● **GIVEN INSTRUCTION**
Can you rewrite everything from the line containing "Image resolution: width=1213" down through the end of the entries, changing "scrollbar" to "scroll bar" and leaving the rest untouched?
--- Begin LISTING ---
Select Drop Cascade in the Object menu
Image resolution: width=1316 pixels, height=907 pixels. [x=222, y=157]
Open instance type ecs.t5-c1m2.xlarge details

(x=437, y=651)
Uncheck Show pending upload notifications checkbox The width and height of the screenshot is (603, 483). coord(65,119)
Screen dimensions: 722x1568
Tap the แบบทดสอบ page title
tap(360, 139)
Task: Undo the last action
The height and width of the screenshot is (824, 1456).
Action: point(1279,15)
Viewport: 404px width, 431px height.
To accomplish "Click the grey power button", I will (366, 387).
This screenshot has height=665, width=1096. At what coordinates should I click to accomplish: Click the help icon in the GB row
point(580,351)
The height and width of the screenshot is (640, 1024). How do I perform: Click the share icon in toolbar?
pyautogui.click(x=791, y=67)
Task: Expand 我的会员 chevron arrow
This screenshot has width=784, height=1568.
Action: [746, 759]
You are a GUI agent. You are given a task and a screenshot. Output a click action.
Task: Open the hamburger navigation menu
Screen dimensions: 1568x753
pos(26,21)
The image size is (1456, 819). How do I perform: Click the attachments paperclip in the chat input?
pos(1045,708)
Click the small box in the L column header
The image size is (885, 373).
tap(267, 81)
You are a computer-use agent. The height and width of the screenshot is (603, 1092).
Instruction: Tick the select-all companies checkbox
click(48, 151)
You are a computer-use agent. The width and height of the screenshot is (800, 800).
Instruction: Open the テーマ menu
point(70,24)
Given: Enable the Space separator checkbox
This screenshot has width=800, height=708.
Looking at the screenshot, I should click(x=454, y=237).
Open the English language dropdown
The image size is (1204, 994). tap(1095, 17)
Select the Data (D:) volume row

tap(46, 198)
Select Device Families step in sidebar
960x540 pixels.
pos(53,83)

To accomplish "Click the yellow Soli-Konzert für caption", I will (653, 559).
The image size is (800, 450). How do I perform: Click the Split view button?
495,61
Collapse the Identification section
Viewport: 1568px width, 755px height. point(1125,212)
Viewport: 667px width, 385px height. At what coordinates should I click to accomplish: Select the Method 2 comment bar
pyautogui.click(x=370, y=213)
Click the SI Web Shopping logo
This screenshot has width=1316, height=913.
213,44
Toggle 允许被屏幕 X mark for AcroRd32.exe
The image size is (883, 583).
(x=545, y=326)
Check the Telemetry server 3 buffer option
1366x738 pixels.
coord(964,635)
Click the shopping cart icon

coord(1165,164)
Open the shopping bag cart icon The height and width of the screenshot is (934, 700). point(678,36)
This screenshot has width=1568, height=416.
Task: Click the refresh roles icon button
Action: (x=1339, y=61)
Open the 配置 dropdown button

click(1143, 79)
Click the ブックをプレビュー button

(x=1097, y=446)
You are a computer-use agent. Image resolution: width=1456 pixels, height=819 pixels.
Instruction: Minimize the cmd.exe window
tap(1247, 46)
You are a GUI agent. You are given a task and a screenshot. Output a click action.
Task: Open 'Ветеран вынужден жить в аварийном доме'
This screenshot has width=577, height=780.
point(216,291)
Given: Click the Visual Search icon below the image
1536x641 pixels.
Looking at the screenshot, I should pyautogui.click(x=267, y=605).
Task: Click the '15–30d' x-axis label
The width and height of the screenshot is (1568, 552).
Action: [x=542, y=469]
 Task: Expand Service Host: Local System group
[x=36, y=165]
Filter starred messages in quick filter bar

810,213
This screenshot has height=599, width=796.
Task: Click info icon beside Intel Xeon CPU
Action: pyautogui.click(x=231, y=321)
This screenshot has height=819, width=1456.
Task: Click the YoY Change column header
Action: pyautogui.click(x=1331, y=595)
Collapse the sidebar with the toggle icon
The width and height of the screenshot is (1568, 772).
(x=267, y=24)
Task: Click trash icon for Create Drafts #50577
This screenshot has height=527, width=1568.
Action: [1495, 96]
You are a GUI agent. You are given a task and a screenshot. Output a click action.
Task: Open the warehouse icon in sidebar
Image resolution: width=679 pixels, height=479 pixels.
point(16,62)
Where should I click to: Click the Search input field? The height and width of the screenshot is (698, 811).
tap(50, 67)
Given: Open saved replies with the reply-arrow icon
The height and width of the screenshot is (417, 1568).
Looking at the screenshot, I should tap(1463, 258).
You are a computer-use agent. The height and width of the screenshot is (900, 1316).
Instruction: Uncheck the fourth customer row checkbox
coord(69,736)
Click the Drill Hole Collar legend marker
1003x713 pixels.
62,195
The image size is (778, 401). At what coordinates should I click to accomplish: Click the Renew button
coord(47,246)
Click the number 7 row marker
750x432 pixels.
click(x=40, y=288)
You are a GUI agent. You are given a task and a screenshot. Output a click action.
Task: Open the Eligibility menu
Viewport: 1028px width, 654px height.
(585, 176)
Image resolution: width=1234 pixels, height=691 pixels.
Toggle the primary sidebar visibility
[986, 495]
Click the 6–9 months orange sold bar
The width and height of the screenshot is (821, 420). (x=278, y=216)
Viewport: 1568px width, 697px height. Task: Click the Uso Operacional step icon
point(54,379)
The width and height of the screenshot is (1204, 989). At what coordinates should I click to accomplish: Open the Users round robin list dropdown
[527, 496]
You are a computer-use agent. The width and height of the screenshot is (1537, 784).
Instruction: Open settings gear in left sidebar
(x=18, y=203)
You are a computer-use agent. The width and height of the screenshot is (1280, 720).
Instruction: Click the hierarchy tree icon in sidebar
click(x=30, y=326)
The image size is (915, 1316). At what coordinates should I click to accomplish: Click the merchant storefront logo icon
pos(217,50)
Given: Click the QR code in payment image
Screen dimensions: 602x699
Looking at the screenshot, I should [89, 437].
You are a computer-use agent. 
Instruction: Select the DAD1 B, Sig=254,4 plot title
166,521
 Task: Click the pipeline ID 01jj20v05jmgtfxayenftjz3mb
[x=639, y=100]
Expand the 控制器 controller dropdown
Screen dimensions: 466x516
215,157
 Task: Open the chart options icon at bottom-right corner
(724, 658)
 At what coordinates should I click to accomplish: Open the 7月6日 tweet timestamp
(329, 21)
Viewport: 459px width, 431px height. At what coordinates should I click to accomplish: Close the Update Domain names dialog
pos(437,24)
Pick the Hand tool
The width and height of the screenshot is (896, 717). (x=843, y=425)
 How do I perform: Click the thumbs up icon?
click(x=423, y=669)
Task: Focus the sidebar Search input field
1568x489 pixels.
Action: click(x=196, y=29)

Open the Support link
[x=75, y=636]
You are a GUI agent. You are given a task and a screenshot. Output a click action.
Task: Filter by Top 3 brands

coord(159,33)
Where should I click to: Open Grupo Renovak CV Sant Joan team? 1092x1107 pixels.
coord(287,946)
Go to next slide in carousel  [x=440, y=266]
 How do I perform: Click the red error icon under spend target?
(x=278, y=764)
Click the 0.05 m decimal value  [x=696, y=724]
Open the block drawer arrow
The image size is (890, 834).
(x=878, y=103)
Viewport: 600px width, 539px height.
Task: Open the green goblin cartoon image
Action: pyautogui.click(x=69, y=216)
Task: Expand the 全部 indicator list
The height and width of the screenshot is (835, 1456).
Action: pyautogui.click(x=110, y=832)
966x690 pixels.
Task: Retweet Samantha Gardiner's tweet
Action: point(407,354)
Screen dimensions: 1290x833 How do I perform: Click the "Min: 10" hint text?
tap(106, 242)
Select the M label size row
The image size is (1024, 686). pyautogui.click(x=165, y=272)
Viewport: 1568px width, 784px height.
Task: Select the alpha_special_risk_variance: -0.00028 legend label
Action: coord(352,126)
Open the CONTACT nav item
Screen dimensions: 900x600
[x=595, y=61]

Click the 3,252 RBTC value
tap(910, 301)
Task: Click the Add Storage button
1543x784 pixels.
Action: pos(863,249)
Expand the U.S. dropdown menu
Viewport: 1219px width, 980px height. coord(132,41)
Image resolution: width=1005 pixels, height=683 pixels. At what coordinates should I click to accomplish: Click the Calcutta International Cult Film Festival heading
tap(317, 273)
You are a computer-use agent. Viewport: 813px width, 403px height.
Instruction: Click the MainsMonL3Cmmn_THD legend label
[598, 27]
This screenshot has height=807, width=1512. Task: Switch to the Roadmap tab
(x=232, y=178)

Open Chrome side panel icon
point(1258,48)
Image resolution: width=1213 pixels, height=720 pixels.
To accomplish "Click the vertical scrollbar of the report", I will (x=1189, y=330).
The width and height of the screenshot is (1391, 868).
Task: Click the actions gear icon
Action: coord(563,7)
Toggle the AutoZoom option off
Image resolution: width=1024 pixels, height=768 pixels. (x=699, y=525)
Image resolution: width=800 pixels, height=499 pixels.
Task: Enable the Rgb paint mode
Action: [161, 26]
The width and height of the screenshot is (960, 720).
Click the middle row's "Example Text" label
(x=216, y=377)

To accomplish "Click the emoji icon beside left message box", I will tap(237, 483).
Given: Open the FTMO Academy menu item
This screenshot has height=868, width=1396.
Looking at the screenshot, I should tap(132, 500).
--- End LISTING ---
● **RESPONSE BELOW**
Image resolution: width=1213 pixels, height=720 pixels.
To accomplish "Click the vertical scroll bar of the report", I will (x=1189, y=330).
The width and height of the screenshot is (1391, 868).
Task: Click the actions gear icon
Action: coord(563,7)
Toggle the AutoZoom option off
Image resolution: width=1024 pixels, height=768 pixels. (x=699, y=525)
Image resolution: width=800 pixels, height=499 pixels.
Task: Enable the Rgb paint mode
Action: [161, 26]
The width and height of the screenshot is (960, 720).
Click the middle row's "Example Text" label
(x=216, y=377)

To accomplish "Click the emoji icon beside left message box", I will tap(237, 483).
Given: Open the FTMO Academy menu item
This screenshot has height=868, width=1396.
Looking at the screenshot, I should tap(132, 500).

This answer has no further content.